*Document text*
• • • •

Among the drink specials on Carnival Spirit was a Pineapple P, a pina colada blended with fresh pineapple and served in a whole hollowed-out pineapple with a straw ($12.95).
Carnival’s “Cruise the Vineyards” wine package offers five bottles of wine from one of three groups of wine. The cheapest option was five bottles from one block for $114; the two more-expensive packages were $133 and $168. Promotional material onboard said the packages saved “up to 25 percent,” however, in no instance did we find that selecting five bottles of the single most expensive wine in each package amounted to such savings. More realistic was a 15 percent savings when choosing the five most-expensive bottles within each block.
Bottomless Bubbles, an unlimited soda package, was also available. On our cruise the price worked out to $6 per day, $4.50 for children (age unspecified). The package cannot be applied towards room service deliveries, or to drinks from the cabin minibar.
Soft drinks included Coke products (including Sprite, Pibb Xtra and orange soda); these were all $1.95, as was iced tea. Powerade was $2.95 and Red Bull was $4.75. Bottled waters included assorted vitamin waters, Perrier and San Pellegrino.
Smoothies included strawberry piña colada, raspberry peach combo and a banana split. Some of the alcoholic drinks could be made virgin, including daiquiris, the Mocha Chocolate Getaway and Hurricane Wave. All of these were $4.75 each.
Non-alcoholic Buckler beer was $3.95.
The coffee at La Playa Grille wasn’t anything to write home about, so we came here for a caffeine fix.
The ship’s coffee shop is on Deck 2, facing a two-story water feature that functioned only on the last day of our cruise. The cappuccino, moccacino and latte were priced $2.95-$3.50 and all could be made with skim or soy milk and flavored with assorted syrups or liqueurs. Iced coffees and milk shakes were also available for $3.50-$3.95. Our latte was okay, much better than the coffee served in the ship’s buffet line.
The pastry case was stocked with decadent looking confections such as Black Forest Cake, Strawberry Cheesecake, fresh fruit chocolate cups; individual servings were $2.25 (and whole cakes with inscriptions were available to order). Chocolate dipped strawberries and various cookies were $1.25.
The café was open 7 a.m. till midnight on sea days, with a midday break on port days. Note that another café stand, minus the pastries, was available at La Playa Grille.
Aspiring singers gathered here.
With walls trimmed in dark purple fabrics, Club Cool evokes a 1950s nightclub, with a small bandstand and parquet dance floor at its center. By day, this spot was usually empty, except for the odd diamond sales pitch or art auction. At night, this was the place for live dance music or karaoke parties.

• • • •

*Supplied material*
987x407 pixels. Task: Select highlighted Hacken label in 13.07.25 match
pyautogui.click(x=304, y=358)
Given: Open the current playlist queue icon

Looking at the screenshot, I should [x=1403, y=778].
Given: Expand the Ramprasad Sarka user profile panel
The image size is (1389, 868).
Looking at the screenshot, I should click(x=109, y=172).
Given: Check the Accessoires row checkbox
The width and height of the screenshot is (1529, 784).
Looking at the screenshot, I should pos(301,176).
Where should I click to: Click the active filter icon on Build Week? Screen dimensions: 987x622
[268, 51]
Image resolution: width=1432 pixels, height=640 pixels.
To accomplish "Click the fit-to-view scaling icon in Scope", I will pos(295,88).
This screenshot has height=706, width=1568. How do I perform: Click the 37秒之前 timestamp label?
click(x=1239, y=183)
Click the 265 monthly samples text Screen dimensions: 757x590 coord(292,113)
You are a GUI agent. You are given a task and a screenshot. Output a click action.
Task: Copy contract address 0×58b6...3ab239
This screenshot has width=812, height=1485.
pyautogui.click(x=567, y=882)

• • • •

*What to work on*
Could you continue the review of drinks and venues aboard Carnival Spirit, picking up right after its last sentence?

*Response to this task*
Club Cool is one of the ship’s two indoor bars designated for smoking.
Get your game on.
This odd gathering spot is the ship’s de facto sports bar, with bank of TVs playing the several sports channels available onboard. Ugly, slightly larger than life-size cut-outs of sports legends line one wall. We imagine the Champions’ Bar would be a pretty busy venue if a major game was being televised (and the feed was accessible at sea), but otherwise it was mostly empty during our cruise.
This popular space was topped by the ship’s 10-story atrium.
Situated at the base of Carnival Spirit’s soaring atrium on Deck 2, the Lobby Bar is the hub of the ship. It basks in a pink glow cast from the red glass roof at the top, a color that continues to imbue the room after dark, owing to the salmon colored walls and copper accents that dominate the ship’s design.
Open the longest of any of the ship’s bars, the Lobby Bar stays busy through much of the day and evening, but it’s not hard to find an empty barstool for the crescent shaped marble counter. Pull up a chair at one of the smaller tables flanking the elevator shafts, or there’s seating available at sofas lining big windows.
Live music is scheduled here at various points daily, along with the captain’s welcome event.
A nice spot for a drink before tucking in at the adjacent Empire Restaurant.
Lots of Parisian style fills this elegant space, with banquettes adorned by lush reproductions of works by Gauguin and others. A small bandstand is home to live jazz on a few evenings, while trivia games and some of the ship’s promotional seminars (teeth-whitening and the like) were also held here.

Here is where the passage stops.